Your goal:
Swap every "Image resolution" in the material below for "Screen resolution", and leave everything else unchanged.

Records:

----

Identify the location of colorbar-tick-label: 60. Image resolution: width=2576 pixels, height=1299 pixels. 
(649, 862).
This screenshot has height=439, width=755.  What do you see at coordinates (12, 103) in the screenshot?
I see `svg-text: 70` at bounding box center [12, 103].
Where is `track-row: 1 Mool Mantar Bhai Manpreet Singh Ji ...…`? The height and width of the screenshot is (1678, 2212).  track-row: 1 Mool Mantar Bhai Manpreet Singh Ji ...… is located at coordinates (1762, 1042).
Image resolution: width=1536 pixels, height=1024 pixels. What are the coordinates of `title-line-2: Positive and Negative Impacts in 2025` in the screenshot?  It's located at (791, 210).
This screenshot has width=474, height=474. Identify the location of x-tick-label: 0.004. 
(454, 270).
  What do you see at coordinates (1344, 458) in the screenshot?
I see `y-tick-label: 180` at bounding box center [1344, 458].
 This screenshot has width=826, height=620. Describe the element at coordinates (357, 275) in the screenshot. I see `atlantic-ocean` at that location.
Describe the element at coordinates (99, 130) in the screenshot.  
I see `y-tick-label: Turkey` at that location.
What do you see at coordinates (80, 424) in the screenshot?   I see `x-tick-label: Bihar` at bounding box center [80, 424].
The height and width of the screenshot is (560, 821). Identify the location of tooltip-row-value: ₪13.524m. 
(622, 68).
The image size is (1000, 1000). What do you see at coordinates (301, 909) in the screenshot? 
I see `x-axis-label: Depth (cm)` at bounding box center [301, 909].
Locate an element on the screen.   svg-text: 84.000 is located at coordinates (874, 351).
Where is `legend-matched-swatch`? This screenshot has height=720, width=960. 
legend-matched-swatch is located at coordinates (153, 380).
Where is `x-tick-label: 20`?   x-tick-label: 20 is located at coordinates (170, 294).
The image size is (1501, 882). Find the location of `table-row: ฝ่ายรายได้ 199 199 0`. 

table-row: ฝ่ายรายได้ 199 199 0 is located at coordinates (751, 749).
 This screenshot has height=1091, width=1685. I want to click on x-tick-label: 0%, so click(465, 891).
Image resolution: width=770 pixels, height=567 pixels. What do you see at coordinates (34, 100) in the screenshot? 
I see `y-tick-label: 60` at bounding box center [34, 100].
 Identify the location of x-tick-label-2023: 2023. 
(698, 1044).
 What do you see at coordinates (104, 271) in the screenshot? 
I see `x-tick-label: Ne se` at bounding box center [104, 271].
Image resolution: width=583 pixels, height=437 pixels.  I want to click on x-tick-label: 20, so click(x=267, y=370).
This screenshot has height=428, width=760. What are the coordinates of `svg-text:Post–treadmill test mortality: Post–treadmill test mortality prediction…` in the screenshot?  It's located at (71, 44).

----

The completed task:
Identify the location of colorbar-tick-label: 60. Screen resolution: width=2576 pixels, height=1299 pixels. 
(649, 862).
This screenshot has height=439, width=755.  What do you see at coordinates (12, 103) in the screenshot?
I see `svg-text: 70` at bounding box center [12, 103].
Where is `track-row: 1 Mool Mantar Bhai Manpreet Singh Ji ...…`? The height and width of the screenshot is (1678, 2212).  track-row: 1 Mool Mantar Bhai Manpreet Singh Ji ...… is located at coordinates (1762, 1042).
Screen resolution: width=1536 pixels, height=1024 pixels. What are the coordinates of `title-line-2: Positive and Negative Impacts in 2025` in the screenshot?  It's located at (791, 210).
This screenshot has width=474, height=474. Identify the location of x-tick-label: 0.004. 
(454, 270).
  What do you see at coordinates (1344, 458) in the screenshot?
I see `y-tick-label: 180` at bounding box center [1344, 458].
 This screenshot has width=826, height=620. Describe the element at coordinates (357, 275) in the screenshot. I see `atlantic-ocean` at that location.
Describe the element at coordinates (99, 130) in the screenshot.  
I see `y-tick-label: Turkey` at that location.
What do you see at coordinates (80, 424) in the screenshot?   I see `x-tick-label: Bihar` at bounding box center [80, 424].
The height and width of the screenshot is (560, 821). Identify the location of tooltip-row-value: ₪13.524m. 
(622, 68).
The image size is (1000, 1000). What do you see at coordinates (301, 909) in the screenshot? 
I see `x-axis-label: Depth (cm)` at bounding box center [301, 909].
Locate an element on the screen.   svg-text: 84.000 is located at coordinates (874, 351).
Where is `legend-matched-swatch`? This screenshot has height=720, width=960. 
legend-matched-swatch is located at coordinates (153, 380).
Where is `x-tick-label: 20`?   x-tick-label: 20 is located at coordinates (170, 294).
The image size is (1501, 882). Find the location of `table-row: ฝ่ายรายได้ 199 199 0`. 

table-row: ฝ่ายรายได้ 199 199 0 is located at coordinates (751, 749).
 This screenshot has height=1091, width=1685. I want to click on x-tick-label: 0%, so click(465, 891).
Screen resolution: width=770 pixels, height=567 pixels. What do you see at coordinates (34, 100) in the screenshot? 
I see `y-tick-label: 60` at bounding box center [34, 100].
 Identify the location of x-tick-label-2023: 2023. 
(698, 1044).
 What do you see at coordinates (104, 271) in the screenshot? 
I see `x-tick-label: Ne se` at bounding box center [104, 271].
Screen resolution: width=583 pixels, height=437 pixels.  I want to click on x-tick-label: 20, so click(x=267, y=370).
This screenshot has height=428, width=760. What are the coordinates of `svg-text:Post–treadmill test mortality: Post–treadmill test mortality prediction…` in the screenshot?  It's located at (71, 44).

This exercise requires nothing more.